Judge’s Report 2023

Farhana Shaikh

Many thanks to Farhana Shaikh for her close reading of all the twenty stories on the BSSA 2023 shortlist and for her thoughtful comments on all the winning pieces.

Farhana’s Comments

As writers, we know what a short story is made up of: character, plot, dialogue, setting, tone, voice and so forth. But for readers, it is always something more than these component parts. It is an escape. It is a pause. It is an experience. A chance to learn. Laugh. Explore.

The writers shortlisted in this year’s Bath Short Story Award have understood this: that each component part must work in harmony, be in service to a story that must entertain.

This didn’t help me when presented with the challenge of picking a winner from 20 outstanding stories because each of them is successful in achieving what it sets out to and therefore worthy of the top prize.

So I approached this task as a reader, not a judge. I took these 20 short works with me on holiday where I read under the scorching sun in thirty five degrees heat. I read and re-read, mulled and meditated, napped and settled on 5 stories. I came home and revisited the list. Here, in the broody will-it-or-won’t-it-rain summer I read all the stories again with a closer eye which only made the task more difficult than it was.
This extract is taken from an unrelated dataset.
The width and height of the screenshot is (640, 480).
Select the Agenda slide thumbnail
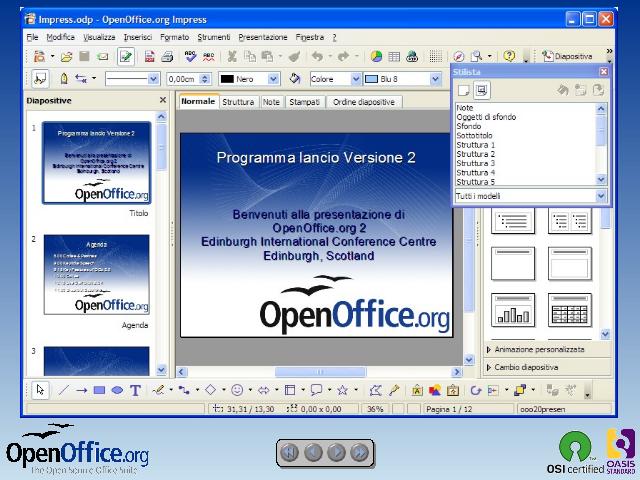[x=96, y=274]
In my selection I have chosen the stories that resonated with me, the ones that having read them for a third or fourth time still surprise me in some way; where I found something beautiful, quiet, raw, that let me forget just for a moment that it was forecast to rain for the whole of next week. So, these are the stories that stuck with me, and didn’t quite let go. When you read them in the 2023 Bath Short Story Anthology, I hope you find as much joy in them as I do. Find out more about the winners on our winners’ post here

1st Prize

‘The Language of Remembering’

‘The Language of Remembering’ is a beautifully told story that intrigued me from the beginning. I really love the way the author plays with language, time and memory. The choice of second person works so well in helping to guide us through the story – moment by moment. We know something has happened but we don’t quite know what and as the story unfolds and reveals itself to us I think what surprised me was just how powerful it was. It deserves your attention and a second reading!

2nd Prize


This was my runner-up because for me, it was the story that had a pitch perfect voice all the way through. I was taken in by the first person and even though we’re often warned about repetition – I like that this writer was bold in sticking with their choices. The story is confident, knowing exactly what it is and never straying from its vision. And maybe I liked it more because I’m a rebel and I realise just how many ‘rules’ it broke. It was strange yet familiar and yes, it made me feel good!

3rd Prize

‘He’ll Take Good Care of Her’

This is a tender, quiet story that is acutely observed. It really packs in so much emotion with such few words. It felt familiar to me both culturally and in the challenge of being a daughter navigating a relationship with ageing parents. I wonder if the characters – which were so clear to me – are really part of a bigger story or could be developed into something more.

Highly Commended

A wonderfully stylish story. There is a funny, moving but comical way that it is told and written and I was in awe of the author’s originality.

‘The Owl Tamer’
Another story told in second person that intrigued me. Told in parts – and covering a longer time period than all the other stories on the list – I was lulled by the conviction of its prose.

BSSA notes:

We are delighted to award our local prize to ‘Breathwork’, highly commended by Farhana Shaikh.

Our Acorn Award for a writer of unpublished fiction goes to
‘Why We Don’t Talk About Trumpets’

BSSA team member, Alison Woodhouse, commented:

‘Why We Don’t Talk About Trumpets’ is a wonderfully inventive story charting the rise and collapse of a doomed relationship mired in projection and self deception (the use of the second person is particularly pertinent).Clever, funny and moving, this is a remarkable first publication.